Tratamiento y prevención 

El tratamiento de la diabetes gestacional es muy relevante y debe ser realizado por un equipo multidisciplinario, formado por un obstetra, un endocrinólogo, una enfermera, una matrona y un nutricionista, en el cual el control obstétrico y la evaluación de la condición fetal debe ser riguroso. “Se debe mantener un control normal hasta las 28 semanas, luego cada dos semanas hasta las 34 semanas y semanal hasta la interrupción del embarazo, poniendo hincapié en el valor de la presión arterial, altura uterina y estimación del peso fetal. A esto se suma además el seguimiento ecográfico de la unidad fetoplacentaria”, señala la coordinadora de la carrera de Enfermería de la Universidad del Pacífico, Violeta Villarroel. 

Acá el control metabólico materno es fundamental, siendo el principal tratamiento la dieta, con un control del consumo de hidratos de carbono y azúcares. “Si este tratamiento no es suficiente, se agrega la Insulinoterapia, que consiste en la inyección subcutánea de insulina.
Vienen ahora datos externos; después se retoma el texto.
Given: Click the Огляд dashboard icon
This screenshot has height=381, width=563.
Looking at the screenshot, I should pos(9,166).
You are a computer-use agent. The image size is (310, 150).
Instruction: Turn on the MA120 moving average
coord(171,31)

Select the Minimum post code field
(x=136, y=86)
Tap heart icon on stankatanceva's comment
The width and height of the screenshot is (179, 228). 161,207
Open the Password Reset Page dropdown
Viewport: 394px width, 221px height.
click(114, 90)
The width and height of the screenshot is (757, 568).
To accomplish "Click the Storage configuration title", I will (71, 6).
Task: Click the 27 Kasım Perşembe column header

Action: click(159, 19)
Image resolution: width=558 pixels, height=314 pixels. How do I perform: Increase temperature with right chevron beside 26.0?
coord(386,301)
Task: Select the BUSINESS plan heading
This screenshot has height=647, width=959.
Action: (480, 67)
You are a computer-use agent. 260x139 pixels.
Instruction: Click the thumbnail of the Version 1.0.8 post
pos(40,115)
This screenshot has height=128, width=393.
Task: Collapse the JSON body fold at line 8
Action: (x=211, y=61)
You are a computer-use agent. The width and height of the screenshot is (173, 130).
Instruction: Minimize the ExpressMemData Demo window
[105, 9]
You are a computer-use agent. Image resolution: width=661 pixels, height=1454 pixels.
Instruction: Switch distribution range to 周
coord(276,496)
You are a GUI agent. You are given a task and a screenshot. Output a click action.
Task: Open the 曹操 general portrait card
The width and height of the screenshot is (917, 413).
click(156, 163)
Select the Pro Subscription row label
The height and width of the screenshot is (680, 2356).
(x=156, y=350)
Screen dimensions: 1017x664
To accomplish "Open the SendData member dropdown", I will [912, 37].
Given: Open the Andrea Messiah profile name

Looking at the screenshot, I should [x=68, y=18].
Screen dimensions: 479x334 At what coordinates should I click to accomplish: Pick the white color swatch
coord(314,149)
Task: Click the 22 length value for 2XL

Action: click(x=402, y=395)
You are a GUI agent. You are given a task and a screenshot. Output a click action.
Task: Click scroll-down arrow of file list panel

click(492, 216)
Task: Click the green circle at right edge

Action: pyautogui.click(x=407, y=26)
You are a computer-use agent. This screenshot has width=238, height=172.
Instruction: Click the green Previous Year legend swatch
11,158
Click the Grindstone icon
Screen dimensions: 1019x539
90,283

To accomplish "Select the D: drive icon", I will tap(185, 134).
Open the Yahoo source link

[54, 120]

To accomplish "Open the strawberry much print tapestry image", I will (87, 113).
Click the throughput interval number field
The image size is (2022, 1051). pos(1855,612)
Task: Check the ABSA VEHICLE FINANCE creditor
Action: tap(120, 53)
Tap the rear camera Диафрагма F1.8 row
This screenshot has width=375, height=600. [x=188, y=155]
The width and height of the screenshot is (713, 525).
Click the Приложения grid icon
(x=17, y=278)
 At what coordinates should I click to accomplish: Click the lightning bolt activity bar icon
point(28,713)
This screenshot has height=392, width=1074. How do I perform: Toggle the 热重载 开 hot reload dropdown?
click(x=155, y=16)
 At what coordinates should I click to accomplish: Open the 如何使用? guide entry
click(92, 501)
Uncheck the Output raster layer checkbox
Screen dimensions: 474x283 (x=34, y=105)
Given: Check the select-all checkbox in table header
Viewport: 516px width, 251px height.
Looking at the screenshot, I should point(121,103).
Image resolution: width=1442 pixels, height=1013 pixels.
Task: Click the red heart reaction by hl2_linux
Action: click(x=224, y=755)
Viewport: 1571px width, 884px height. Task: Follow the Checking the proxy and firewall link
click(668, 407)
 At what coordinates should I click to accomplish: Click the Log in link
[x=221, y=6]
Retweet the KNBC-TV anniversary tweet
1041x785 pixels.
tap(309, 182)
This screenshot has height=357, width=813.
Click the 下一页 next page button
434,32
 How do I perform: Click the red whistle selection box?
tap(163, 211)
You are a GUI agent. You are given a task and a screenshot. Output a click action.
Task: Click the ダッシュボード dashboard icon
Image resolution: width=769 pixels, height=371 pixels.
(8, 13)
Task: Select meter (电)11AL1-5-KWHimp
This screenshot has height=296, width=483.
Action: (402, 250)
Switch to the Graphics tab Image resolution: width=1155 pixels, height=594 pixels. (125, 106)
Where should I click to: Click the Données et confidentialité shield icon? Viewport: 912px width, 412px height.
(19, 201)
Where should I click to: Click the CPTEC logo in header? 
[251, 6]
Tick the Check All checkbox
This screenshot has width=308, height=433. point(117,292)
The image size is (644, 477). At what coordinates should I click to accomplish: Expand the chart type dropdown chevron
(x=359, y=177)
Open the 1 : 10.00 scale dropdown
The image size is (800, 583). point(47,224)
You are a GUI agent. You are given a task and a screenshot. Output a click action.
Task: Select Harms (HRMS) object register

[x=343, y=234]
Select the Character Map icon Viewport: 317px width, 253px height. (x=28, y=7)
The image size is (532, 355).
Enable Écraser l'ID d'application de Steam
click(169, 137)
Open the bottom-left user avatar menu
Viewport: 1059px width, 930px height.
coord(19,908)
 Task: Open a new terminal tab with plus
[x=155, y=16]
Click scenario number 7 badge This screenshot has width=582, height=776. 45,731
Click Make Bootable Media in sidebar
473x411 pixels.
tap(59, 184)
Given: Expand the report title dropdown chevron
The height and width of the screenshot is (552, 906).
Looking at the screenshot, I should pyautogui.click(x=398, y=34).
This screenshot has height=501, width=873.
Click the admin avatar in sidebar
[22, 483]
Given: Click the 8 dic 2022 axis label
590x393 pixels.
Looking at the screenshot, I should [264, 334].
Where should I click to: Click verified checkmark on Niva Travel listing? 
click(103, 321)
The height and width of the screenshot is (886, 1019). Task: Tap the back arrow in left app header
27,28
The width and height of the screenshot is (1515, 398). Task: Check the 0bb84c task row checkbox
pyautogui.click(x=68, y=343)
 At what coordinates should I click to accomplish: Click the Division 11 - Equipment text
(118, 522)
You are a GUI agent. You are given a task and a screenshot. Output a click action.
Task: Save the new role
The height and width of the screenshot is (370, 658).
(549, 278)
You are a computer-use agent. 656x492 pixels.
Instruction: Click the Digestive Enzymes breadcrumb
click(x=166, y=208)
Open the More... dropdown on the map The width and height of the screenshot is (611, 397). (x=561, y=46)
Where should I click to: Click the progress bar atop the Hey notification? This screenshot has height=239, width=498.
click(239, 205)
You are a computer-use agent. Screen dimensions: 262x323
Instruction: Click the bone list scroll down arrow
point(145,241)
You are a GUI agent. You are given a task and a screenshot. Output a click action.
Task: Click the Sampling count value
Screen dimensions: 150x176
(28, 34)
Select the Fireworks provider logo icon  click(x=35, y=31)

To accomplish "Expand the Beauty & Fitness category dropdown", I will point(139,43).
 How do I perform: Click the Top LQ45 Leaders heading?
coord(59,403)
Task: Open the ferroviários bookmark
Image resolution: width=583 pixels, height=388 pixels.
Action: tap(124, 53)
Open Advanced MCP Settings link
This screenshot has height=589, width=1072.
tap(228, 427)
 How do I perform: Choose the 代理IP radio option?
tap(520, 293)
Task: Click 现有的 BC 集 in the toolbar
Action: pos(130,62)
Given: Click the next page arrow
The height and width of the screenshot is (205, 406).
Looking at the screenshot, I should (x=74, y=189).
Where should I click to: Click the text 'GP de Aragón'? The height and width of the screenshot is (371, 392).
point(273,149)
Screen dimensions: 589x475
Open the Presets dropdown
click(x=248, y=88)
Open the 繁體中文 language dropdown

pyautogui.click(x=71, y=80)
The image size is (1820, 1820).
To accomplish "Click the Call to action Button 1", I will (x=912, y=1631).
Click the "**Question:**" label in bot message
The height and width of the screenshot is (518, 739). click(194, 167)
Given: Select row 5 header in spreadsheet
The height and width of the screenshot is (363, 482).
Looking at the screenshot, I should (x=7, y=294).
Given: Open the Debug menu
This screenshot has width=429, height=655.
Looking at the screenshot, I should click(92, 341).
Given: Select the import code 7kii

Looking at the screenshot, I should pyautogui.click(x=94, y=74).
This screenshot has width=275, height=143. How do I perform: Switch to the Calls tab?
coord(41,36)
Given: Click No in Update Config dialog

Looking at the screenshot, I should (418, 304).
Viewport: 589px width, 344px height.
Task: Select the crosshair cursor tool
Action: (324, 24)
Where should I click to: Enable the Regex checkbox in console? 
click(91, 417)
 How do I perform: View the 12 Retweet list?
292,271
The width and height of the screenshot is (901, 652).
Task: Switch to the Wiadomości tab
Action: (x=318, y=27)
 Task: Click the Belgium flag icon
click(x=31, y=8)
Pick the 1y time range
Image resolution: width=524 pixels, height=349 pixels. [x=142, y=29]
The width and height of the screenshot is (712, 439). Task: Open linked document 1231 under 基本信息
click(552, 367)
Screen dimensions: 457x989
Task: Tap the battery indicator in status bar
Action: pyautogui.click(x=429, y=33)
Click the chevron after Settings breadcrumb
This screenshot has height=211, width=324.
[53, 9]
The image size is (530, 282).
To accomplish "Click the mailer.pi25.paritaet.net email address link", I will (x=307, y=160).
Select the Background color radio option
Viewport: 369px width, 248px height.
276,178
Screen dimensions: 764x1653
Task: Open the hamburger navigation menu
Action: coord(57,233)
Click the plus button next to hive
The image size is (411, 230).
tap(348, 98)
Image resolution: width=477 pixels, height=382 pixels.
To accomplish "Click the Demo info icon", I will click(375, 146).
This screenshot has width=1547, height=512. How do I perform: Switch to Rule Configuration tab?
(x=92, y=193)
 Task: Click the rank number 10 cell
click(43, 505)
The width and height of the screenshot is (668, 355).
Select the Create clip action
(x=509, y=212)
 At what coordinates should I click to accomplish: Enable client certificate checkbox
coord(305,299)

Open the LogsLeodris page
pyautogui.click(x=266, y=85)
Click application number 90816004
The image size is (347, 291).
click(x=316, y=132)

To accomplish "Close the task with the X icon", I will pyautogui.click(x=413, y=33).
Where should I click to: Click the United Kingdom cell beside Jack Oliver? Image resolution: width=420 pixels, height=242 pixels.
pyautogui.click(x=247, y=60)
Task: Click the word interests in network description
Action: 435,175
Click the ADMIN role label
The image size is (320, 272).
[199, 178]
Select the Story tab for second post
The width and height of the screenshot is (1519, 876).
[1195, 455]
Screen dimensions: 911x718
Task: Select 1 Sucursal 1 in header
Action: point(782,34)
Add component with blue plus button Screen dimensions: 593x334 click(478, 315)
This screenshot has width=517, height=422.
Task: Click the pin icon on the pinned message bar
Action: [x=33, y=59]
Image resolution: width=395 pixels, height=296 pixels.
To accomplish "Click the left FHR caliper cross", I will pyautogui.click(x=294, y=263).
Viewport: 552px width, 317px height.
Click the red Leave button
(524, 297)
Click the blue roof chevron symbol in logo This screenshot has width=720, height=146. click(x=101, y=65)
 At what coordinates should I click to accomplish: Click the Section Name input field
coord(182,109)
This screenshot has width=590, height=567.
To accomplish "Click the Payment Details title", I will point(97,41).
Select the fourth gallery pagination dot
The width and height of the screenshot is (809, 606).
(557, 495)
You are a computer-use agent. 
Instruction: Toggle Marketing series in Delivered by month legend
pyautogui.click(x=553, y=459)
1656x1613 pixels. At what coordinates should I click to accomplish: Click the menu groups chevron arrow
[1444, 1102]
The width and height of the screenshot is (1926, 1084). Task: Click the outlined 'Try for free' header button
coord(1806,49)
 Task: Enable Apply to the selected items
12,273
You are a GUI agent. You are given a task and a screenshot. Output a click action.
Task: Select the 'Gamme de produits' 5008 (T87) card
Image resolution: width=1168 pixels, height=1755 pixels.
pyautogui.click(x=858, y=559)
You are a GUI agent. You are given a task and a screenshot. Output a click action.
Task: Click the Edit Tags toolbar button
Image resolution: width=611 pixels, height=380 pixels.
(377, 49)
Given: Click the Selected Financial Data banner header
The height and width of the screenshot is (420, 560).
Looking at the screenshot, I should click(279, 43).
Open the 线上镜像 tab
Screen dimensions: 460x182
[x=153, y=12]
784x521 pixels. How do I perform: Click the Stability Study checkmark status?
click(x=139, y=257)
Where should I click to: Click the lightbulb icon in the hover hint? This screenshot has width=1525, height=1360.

Más del 90% de las pacientes diabéticas gestacionales se controlan adecuadamente sólo con régimen”, asegura la enfermera. 

Para prevenir la diabetes gestacional, Violeta Villarroel entrega algunos consejos para ayudar a disminuir los factores desencadenantes: 

·         Consuma verduras, en especial vegetales verdes como espinaca y acelga.

·         Incluya frutas en su dieta.

·         Elimine el azúcar de mesa y sustitúyala por stevia o sucralosa.

·         Distribuya las calorías en al menos cinco comidas diarias.

·         Aumente la ingesta de fibra.

·         Practique ejercicio con regularidad.